With the help of Thielen and Baas, Anagnostou’s team analyzed 293 blood and tumor samples from 72 patients, taken at baseline and three to six weeks after treatment began. Patients in the control group received immunotherapy alone, while the experimental group received radiation therapy followed by immunotherapy.

The team then performed multi-omics analyses on the samples—that is, they combined a variety of “-omics” tools, including genomics, transcriptomics, and various cellular assays, to deeply characterize what was happening to the immune system systemically and in the local microenvironment of tumors that were not directly exposed to radiation.

In particular, the team focused on immunologically “cold” tumors — tumors that typically do not respond to immunotherapy. These tumors can be identified by certain biomarkers: low mutational load, lack of PD-L1 protein expression, or the presence of mutations in the Wnt signaling pathway.

After radiation and immunotherapy, the team found that the “cold” tumors, those far from the radiation site, experienced a significant reorganization of the tumor microenvironment.
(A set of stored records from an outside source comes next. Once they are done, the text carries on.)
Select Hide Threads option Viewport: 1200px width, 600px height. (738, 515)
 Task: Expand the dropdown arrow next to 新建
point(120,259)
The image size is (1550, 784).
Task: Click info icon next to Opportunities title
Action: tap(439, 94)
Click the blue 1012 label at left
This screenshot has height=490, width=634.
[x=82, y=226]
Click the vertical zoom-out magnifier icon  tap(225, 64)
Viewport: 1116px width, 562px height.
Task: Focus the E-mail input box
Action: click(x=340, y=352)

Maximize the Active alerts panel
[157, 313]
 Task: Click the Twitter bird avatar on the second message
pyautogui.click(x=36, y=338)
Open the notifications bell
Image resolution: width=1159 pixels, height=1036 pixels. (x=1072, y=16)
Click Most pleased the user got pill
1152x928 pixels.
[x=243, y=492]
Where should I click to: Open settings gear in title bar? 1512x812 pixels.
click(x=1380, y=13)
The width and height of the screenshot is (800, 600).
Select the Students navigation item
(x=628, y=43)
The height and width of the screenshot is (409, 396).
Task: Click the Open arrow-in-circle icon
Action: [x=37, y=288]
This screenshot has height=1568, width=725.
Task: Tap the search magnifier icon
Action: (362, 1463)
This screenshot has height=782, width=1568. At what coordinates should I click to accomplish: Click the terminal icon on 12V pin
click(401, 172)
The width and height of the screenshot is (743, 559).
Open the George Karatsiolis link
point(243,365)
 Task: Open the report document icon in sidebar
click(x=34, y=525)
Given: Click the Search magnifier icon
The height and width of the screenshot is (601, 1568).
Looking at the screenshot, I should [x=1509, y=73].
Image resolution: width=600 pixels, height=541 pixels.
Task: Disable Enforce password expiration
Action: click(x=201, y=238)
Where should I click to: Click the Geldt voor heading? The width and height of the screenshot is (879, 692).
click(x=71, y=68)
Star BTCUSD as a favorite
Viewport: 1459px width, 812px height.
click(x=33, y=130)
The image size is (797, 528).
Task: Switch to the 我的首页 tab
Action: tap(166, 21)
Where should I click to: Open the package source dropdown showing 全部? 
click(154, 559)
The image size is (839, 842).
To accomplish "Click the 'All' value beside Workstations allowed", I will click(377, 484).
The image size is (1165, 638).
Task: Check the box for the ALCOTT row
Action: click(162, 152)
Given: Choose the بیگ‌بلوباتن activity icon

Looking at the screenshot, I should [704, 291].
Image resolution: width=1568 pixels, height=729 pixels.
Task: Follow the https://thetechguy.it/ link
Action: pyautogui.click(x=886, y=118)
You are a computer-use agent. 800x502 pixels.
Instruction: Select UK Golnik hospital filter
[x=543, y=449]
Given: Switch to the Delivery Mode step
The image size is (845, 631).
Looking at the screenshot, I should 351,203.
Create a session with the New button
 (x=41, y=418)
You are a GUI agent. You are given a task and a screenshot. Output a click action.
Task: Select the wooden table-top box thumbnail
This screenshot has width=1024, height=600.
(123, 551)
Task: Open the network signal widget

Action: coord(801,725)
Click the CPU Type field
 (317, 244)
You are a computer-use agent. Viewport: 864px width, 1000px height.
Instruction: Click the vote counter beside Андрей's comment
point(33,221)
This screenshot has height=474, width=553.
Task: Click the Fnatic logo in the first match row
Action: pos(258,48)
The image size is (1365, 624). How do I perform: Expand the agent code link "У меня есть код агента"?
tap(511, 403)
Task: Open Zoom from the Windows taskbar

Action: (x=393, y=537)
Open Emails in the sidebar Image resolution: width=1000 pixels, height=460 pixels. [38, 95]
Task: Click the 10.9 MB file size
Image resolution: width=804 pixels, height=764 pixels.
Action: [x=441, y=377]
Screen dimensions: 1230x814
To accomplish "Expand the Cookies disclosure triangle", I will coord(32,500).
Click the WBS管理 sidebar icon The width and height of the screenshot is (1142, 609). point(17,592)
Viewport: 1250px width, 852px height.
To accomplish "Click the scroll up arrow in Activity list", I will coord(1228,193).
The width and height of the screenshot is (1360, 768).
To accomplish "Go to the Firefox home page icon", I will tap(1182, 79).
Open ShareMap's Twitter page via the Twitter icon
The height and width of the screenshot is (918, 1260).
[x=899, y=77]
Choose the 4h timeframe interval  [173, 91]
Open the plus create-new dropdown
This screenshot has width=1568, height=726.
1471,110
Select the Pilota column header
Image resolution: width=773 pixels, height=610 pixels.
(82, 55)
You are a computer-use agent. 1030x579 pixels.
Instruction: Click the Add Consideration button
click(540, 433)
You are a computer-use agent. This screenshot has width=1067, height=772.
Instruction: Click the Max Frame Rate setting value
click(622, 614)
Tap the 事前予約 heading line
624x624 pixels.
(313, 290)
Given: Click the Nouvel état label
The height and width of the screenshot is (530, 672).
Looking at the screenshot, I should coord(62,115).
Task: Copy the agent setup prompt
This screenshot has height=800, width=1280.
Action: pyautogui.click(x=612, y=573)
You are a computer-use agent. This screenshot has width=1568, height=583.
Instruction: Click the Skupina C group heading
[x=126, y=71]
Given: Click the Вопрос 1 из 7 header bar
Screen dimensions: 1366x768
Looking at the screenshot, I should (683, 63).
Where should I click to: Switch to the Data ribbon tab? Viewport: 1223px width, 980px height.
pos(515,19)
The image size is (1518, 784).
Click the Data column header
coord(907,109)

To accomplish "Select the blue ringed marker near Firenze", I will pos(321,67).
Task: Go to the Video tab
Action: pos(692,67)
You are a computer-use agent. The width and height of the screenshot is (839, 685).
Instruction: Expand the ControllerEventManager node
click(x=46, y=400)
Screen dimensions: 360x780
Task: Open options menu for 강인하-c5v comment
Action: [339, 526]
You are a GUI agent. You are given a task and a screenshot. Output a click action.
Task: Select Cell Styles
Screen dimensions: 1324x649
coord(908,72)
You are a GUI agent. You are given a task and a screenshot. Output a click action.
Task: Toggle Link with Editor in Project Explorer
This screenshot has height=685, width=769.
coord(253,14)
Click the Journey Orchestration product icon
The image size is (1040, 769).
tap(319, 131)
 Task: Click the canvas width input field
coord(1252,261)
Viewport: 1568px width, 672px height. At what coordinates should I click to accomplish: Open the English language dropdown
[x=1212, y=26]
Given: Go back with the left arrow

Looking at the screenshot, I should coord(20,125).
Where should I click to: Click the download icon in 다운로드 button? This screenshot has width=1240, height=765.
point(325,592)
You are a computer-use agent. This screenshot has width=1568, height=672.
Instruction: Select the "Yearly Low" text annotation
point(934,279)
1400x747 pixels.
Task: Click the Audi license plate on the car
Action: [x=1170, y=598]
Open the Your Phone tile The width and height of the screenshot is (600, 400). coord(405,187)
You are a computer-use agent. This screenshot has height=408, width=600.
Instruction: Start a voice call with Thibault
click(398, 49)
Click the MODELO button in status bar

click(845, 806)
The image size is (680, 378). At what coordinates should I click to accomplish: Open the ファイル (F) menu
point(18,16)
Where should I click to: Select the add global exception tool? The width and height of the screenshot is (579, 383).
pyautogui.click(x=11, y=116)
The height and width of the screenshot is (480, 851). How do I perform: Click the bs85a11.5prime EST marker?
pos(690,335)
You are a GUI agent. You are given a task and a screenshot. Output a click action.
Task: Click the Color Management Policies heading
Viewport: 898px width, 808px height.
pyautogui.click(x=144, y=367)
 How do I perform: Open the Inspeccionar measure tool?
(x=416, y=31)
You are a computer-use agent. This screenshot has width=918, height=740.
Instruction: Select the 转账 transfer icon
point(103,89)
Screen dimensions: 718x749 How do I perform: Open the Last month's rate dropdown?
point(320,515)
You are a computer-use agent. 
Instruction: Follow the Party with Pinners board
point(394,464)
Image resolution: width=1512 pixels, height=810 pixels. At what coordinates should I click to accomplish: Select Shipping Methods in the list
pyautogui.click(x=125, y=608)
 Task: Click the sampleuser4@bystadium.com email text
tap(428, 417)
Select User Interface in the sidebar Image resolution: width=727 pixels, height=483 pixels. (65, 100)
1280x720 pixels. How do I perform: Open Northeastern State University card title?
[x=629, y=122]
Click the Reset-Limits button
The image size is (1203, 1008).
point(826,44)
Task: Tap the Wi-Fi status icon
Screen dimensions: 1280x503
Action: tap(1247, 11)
Anagnostou describes this as a “warming up” of the tumors — a transition from low or absent immune activity to inflamed areas with marked immune activity, including an expansion of new and pre-existing T cell populations.

"Our results highlight how radiation can enhance the systemic antitumor immune response in lung cancer that would be unlikely to respond to immunotherapy alone," said lead study author Justin Huang, who led the multiomics analyses.

“Our work highlights the value of international and interdisciplinary collaboration in translating knowledge of cancer biology to the clinical level.” Huang was awarded the 2025 Paul Ehrlich Research Award in recognition of breakthrough discoveries by young investigators and their supervisors at the Johns Hopkins University School of Medicine.

Working with Kelly Smith, PhD, an associate professor of oncology at the Kimmel Cancer Center and an investigator at the Bloomberg-Kimmel Institute for Immune Oncology, Anagnostou's team focused on patients who had achieved long-term survival with combination radiation and immunotherapy and ran a functional test to see what these patients' T cells were doing in the body.

In cell cultures, they confirmed that T cells expanded in patients receiving radiation and immunotherapy did indeed recognize specific neoantigens associated with mutations in the patients' tumors.

Finally, by tracking patient outcomes in the clinical trial, the team noted that patients with immunologically cold tumors that were “warmed up” by radiation therapy had better treatment outcomes than those who did not receive radiation therapy.

“This was incredibly exciting and really capped off the whole process,” Anagnostou says. “Not only did we document the abscopal effect, but we also linked the immune response to clinical outcomes in tumors that are not typically expected to respond to immunotherapy.”

Using samples from the same patient cohorts, the team is now working to map the body’s response to immunotherapy by detecting circulating tumor DNA (ctDNA) in the blood. The work was presented April 28 at the annual meeting of the American Association for Cancer Research in Chicago.